Another point of criticism might be that the bulk of the attention goes to the liturgical books of large ecclesiastical institutions. Obviously, smaller institutions (e.g. small monasteries or chapters, confraternities, hospitals and simple parish churches) would have left far fewer such sources. Because of this, there is always the risk that the rituals performed for, by or in the large institutions are too easily generalized. Here, we can draw a comparison to the research in the field of art history. For a long time, researchers had only eye for the great masters, but it has now become clear that the importance or the specific characteristics of the most prominent medieval artists can only be understood when placed against the backdrop of the numerous ordinary artisans and their production. In the same vein, we should assume that most medieval men were only confronted with rituals that took place in their immediate vicinity.

Finally, it should also be mentioned that, geographically, the book mainly focuses on regions now situated in the present-day countries of Italy, Germany, France and England, but English literature forms the bulk of the bibliographical references. It is no use denying that recent research has mainly flourished in English, partly as a result of the Anglicization of international medieval studies, but the nagging feeling remains that the research in some of the other national languages of the regions under scrutiny is somewhat lacking in the book, let alone research in such languages as Danish, Polish or Dutch.

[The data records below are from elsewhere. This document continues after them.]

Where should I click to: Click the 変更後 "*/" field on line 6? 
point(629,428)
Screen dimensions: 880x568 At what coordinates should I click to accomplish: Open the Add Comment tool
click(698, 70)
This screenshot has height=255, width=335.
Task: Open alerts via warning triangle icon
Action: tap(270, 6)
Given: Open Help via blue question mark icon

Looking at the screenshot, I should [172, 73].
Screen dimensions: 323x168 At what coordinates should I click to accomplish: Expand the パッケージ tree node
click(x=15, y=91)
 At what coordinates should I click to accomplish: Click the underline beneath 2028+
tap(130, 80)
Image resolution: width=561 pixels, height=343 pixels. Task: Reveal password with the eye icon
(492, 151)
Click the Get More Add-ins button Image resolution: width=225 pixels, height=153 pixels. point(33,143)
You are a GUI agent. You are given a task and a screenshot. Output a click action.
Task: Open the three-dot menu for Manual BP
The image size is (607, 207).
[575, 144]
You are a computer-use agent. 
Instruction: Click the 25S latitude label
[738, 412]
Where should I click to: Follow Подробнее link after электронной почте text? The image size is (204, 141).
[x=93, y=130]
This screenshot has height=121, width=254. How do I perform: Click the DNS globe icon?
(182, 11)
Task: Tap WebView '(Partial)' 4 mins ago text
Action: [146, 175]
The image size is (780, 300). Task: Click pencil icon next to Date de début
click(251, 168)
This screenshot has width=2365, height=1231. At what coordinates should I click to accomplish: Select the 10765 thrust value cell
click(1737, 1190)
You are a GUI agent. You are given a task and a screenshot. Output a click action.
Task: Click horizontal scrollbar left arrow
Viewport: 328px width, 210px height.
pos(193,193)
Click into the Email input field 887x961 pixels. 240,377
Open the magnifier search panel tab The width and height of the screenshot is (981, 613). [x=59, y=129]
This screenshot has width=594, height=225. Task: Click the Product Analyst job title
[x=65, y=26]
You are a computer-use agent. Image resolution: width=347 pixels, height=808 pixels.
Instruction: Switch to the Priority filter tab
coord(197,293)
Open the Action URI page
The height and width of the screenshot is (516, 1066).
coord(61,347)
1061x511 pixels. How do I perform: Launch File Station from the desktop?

Despite these shortcomings – all of which can be explained by the more or less unavoidable choices by the editors and the specific expertise of each of the available authors –, this book provides an important status quaestionis of the recently conducted research. At the same time, it also offers a significant contribution to the renewal of the history of liturgy - specifically pertaining to occasional rituals in the Central Middle Ages – and an incentive to continue on this path of innovation.

Note:
1 Michel Andrieu, Les Ordines Romani du haut Moyen Âge. Vol. 1-5, Louvain 1931–1961; Cyrille Vogel, Medieval Liturgy. An Introduction to the Sources. Washington, DC 1986.